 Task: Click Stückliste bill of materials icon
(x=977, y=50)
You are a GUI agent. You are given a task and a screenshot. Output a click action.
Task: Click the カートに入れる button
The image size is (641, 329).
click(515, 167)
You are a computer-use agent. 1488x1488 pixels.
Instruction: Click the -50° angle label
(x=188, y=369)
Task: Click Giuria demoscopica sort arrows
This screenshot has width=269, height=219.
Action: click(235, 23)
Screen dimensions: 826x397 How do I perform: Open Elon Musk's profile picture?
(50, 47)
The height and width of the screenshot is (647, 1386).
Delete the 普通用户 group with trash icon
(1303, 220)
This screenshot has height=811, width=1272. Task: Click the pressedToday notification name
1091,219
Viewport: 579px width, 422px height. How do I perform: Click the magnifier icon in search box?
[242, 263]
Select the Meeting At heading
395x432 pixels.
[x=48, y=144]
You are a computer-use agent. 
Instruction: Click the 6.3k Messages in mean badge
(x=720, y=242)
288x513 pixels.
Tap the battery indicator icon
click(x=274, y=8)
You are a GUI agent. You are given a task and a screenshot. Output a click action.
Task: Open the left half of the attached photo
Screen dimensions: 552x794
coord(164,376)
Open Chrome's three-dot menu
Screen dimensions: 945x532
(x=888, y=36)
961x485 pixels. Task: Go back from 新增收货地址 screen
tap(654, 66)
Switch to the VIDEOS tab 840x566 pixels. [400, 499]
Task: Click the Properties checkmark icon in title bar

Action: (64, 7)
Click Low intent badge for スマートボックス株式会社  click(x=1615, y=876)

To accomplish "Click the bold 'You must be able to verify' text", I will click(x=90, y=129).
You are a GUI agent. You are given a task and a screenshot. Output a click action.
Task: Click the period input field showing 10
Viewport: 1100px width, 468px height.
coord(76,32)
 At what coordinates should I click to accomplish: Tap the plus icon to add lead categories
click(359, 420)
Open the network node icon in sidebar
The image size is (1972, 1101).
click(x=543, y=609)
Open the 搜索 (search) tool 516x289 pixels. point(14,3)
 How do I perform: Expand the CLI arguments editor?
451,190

--------------------

Can you write out all of the lines above again word for word, with nothing added, dropped, or changed?

 Task: Click Stückliste bill of materials icon
(x=977, y=50)
You are a GUI agent. You are given a task and a screenshot. Output a click action.
Task: Click the カートに入れる button
The image size is (641, 329).
click(515, 167)
You are a computer-use agent. 1488x1488 pixels.
Instruction: Click the -50° angle label
(x=188, y=369)
Task: Click Giuria demoscopica sort arrows
This screenshot has width=269, height=219.
Action: click(235, 23)
Screen dimensions: 826x397 How do I perform: Open Elon Musk's profile picture?
(50, 47)
The height and width of the screenshot is (647, 1386).
Delete the 普通用户 group with trash icon
(1303, 220)
This screenshot has height=811, width=1272. Task: Click the pressedToday notification name
1091,219
Viewport: 579px width, 422px height. How do I perform: Click the magnifier icon in search box?
[242, 263]
Select the Meeting At heading
395x432 pixels.
[x=48, y=144]
You are a computer-use agent. 
Instruction: Click the 6.3k Messages in mean badge
(x=720, y=242)
288x513 pixels.
Tap the battery indicator icon
click(x=274, y=8)
You are a GUI agent. You are given a task and a screenshot. Output a click action.
Task: Open the left half of the attached photo
Screen dimensions: 552x794
coord(164,376)
Open Chrome's three-dot menu
Screen dimensions: 945x532
(x=888, y=36)
961x485 pixels. Task: Go back from 新增收货地址 screen
tap(654, 66)
Switch to the VIDEOS tab 840x566 pixels. [400, 499]
Task: Click the Properties checkmark icon in title bar

Action: (64, 7)
Click Low intent badge for スマートボックス株式会社  click(x=1615, y=876)

To accomplish "Click the bold 'You must be able to verify' text", I will click(x=90, y=129).
You are a GUI agent. You are given a task and a screenshot. Output a click action.
Task: Click the period input field showing 10
Viewport: 1100px width, 468px height.
coord(76,32)
 At what coordinates should I click to accomplish: Tap the plus icon to add lead categories
click(359, 420)
Open the network node icon in sidebar
The image size is (1972, 1101).
click(x=543, y=609)
Open the 搜索 (search) tool 516x289 pixels. point(14,3)
 How do I perform: Expand the CLI arguments editor?
451,190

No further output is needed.